The case report came under scrutiny again in 2020, when Juurlink and pharmacologist Jonathan Zipursky published a review outlining the unlikelihood of morphine toxicity occurring through breast milk. They noted the morphine concentration in the breast milk sample was relatively small, even with the mother being a rapid metabolizer, and the baby had a codeine — not morphine — blood concentration 100 times higher than would be expected from breast milk.
That 2020 review culminated in coverage in the Star and a request for retraction to The Lancet, as well as requests for retraction for columns Koren had published in Canadian Family Physician and Canadian Pharmacists Journal. The two Canadian journals consulted two external experts and ultimately decided to retract the articles, based on “clear evidence that the findings are unreliable,” the joint retraction statement said.

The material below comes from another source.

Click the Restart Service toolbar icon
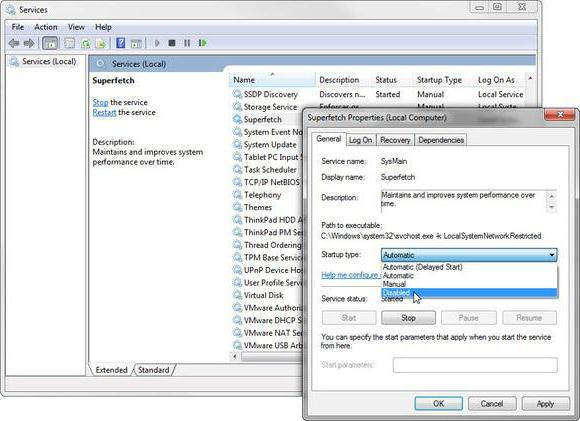click(x=202, y=43)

The Lancet referred the matter to SickKids to investigate, and the hospital concluded the matter was simply a “scientific disagreement,” the Star reported in 2023.
“They went to Gideon Koren and three of his coauthors on the paper, and they said, ‘Do you stand by your findings?’” Juurlink told us. “In no universe is that a competent investigation.”
Parvaz Madadi, who had been a Ph.D. student in Koren’s lab, had been named as a coauthor on the two retracted papers. But she told the New Yorker she didn’t write either paper.
On January 20, days before the New Yorker story appeared, Madadi wrote to The Lancet asking them to retract the 2006 article. The move came after Madadi reviewed her past work and the case report.
“At the core of her letter is a new allegation: that Koren falsified toxicological data,” the New Yorker article states. Madadi confirmed those details for us but declined to comment further, pending the outcome of the investigation. According to the Feb. 3 retraction notice, “The Lancet was contacted with new allegations of falsification of toxicological data, authorship issues, and ethical concerns about the Case Report with a renewed call for retraction.”
Juurlink told us he wrote to The Lancet last week to reiterate the scientific issues with the paper. “It should be retracted because it is unreliable on account of major scientific error,” he said.
According to the notice, The Lancet is once again referring the matter to SickKids for investigation. The Lancet declined to comment further.
Koren moved to Israel after being dismissed from SickKids in 2015. As of 2022 he was affiliated with the Ariel University Adelson School of Medicine, but he is not currently listed among the faculty, and we were unable to find current contact information for him. The New Yorker reported he could not be reached for comment.
In 2019, a journal retracted a paper of Koren’s “due to concerns regarding academic and research misconduct,” including publishing the paper without his coauthor’s consent, as we reported at the time. Koren has six retractions, by our count.
The New Yorker article describes David Naylor, the former interim president and CEO of SickKids, referring to the hospital’s faculty “screening endless manuscripts” and “devising strategies for requesting retractions of Koren’s most egregious works.”
Juurlink said the toll of Koren’s unreliable research has been enormous, but the accounting remains incomplete.
“It’s not just about one infant death,” Juurlink said. “It’s about millions of babies not being breastfed because mom’s taking opioids. It’s about women by the millions having their peripartum analgesia modified based upon a myth,” he said. “And critically, it is about infant deaths that have been mistakenly attributed to breast milk because of this whole narrative.”
He added: “I think it is now incumbent upon the Hospital for Sick Children to get it right this time.”